TASK REQUIREMENTS | Arrange the records from the line containing "Where should I click to: Point to the Cross" through the line containing "point(609,139)" as a Markdown table with the columns Row and Line, leaving out blank lines.

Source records
-*-

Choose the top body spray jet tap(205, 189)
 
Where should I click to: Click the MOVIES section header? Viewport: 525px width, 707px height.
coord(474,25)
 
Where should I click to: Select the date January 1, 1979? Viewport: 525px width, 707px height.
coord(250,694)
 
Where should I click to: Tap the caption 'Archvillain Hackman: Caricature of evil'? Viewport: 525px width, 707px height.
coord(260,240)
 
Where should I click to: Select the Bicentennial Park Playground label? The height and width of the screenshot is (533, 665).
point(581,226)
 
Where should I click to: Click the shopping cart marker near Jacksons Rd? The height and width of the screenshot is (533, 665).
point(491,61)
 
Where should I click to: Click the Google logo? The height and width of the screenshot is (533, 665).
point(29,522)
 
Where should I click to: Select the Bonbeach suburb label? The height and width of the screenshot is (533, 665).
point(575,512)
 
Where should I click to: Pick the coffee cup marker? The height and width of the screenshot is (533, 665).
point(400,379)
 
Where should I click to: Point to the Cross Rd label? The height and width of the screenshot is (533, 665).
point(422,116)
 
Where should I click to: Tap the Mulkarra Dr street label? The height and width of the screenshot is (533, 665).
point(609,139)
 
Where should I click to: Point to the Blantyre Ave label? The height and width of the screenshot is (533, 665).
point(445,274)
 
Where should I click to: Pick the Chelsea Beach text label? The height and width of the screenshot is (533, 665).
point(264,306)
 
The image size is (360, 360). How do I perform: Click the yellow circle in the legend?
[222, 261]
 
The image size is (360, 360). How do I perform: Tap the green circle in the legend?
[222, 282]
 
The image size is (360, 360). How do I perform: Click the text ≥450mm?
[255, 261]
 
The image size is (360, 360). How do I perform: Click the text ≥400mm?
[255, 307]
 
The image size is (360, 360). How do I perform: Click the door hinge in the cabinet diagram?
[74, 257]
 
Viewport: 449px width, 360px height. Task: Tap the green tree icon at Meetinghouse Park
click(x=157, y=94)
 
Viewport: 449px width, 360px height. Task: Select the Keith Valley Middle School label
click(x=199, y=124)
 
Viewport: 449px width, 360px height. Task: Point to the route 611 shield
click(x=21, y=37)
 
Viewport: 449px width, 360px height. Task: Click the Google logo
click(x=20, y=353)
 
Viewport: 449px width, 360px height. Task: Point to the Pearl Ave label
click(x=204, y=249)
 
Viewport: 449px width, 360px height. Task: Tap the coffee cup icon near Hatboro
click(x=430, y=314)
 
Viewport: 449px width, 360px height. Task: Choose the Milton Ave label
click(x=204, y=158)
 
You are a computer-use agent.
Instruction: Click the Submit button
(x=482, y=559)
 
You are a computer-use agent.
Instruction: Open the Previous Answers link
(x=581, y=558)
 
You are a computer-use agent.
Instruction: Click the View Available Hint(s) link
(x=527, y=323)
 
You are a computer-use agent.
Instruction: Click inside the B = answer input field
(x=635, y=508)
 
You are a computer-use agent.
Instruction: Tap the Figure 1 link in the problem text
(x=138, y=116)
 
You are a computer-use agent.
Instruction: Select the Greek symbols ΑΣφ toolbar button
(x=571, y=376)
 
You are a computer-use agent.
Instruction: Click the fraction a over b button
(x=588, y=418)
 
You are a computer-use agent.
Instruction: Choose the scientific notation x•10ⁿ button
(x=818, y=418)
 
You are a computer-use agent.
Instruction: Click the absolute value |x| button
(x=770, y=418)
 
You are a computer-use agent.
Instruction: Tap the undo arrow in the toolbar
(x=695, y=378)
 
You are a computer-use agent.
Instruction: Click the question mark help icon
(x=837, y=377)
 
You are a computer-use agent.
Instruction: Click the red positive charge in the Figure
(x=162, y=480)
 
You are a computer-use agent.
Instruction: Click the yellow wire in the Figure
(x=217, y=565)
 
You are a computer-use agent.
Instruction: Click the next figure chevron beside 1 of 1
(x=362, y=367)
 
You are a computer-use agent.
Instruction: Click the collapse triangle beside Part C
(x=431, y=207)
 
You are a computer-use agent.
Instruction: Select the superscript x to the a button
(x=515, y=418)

-*-

IN RESPONSE |
| Row | Line |
|---|---|
| 1 | Where should I click to: Point to the Cross Rd label? The height and width of the screenshot is (533, 665). |
| 2 | point(422,116) |
| 3 | Where should I click to: Tap the Mulkarra Dr street label? The height and width of the screenshot is (533, 665). |
| 4 | point(609,139) |